Peanut Butter Chocolate Tart

I seem to accidentally incorporate Peanut Butter into every meal I can, so it is obvious that it found its way into my Chocolate Tart! If unlike me you are not a Peanut addict, you can replace the Peanut Butter for Orange or Mint extract, or be original and have it plain! Whatever way, Chocolate Tart will always be delicious!

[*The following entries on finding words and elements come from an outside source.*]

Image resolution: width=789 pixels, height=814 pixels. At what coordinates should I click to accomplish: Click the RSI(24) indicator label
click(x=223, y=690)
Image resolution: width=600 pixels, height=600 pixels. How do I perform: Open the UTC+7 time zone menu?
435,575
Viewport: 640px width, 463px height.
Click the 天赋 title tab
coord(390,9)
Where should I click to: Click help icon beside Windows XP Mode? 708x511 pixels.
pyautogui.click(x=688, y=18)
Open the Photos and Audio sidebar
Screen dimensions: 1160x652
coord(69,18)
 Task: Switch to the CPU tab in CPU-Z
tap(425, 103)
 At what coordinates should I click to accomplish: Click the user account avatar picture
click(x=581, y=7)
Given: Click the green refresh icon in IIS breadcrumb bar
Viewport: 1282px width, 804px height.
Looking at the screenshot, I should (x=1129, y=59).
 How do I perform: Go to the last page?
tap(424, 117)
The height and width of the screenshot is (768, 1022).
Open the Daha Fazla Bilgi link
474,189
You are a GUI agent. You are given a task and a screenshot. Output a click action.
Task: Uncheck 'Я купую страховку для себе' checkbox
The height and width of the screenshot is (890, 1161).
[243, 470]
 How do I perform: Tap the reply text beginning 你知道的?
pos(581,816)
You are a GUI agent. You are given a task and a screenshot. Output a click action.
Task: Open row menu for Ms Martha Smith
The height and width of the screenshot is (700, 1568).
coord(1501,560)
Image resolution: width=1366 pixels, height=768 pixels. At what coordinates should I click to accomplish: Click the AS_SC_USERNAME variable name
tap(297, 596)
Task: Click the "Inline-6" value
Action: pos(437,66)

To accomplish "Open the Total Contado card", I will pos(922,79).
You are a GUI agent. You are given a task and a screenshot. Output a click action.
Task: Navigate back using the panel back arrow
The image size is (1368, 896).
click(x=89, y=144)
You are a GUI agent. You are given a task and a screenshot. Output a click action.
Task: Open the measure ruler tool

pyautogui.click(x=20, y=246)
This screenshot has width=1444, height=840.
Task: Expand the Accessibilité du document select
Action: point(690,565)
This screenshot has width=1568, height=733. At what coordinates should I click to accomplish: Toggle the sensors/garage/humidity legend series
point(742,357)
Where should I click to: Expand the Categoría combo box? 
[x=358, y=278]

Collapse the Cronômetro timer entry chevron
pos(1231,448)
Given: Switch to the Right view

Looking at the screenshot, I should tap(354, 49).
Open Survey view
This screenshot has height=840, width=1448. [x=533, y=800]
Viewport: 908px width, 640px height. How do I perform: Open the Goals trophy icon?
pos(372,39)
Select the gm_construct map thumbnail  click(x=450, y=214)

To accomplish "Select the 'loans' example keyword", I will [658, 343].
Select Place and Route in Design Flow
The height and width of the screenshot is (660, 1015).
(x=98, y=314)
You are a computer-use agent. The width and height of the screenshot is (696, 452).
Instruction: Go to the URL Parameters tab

  • 1 sheet pre-rolled Shortcrust Pastry (Jus-Rol and Lidl own are vegan!)
  • 1 tin full fat Coconut Milk
  • 200g vegan Dark Chocolate
  • 2 tbsp smooth Peanut Butter
  • Handful of Salted Peanuts


  1. Pre-heat the oven according to packet instructions and line a tart dish with the Pastry
  2. Prick several times with a fork all over the Pastry and place in the oven for 15 minutes, or until golden brown
  3. Once the Pastry is cooked, allow to fully cool
  4. Once the Pastry is fully cooled, evenly spread a thin layer of the Peanut Butter on the base
  5. Then make the filling by brining the Coconut Milk to the boil in a small saucepan. Once it is bubbling, add broken up pieces of the Chocolate and continuously stir for 5 minutes until the chocolate is fully melted and is a thick, creamy consistency
  6. Pour the mixture into the tart filling, it should nearly fill entirely up to the sides
  7. Place in the fridge for 10 minutes and then sprinkle the Peanuts over the top
  8. Place back into the fridge for 2 hours so that it fully sets. Enjoy!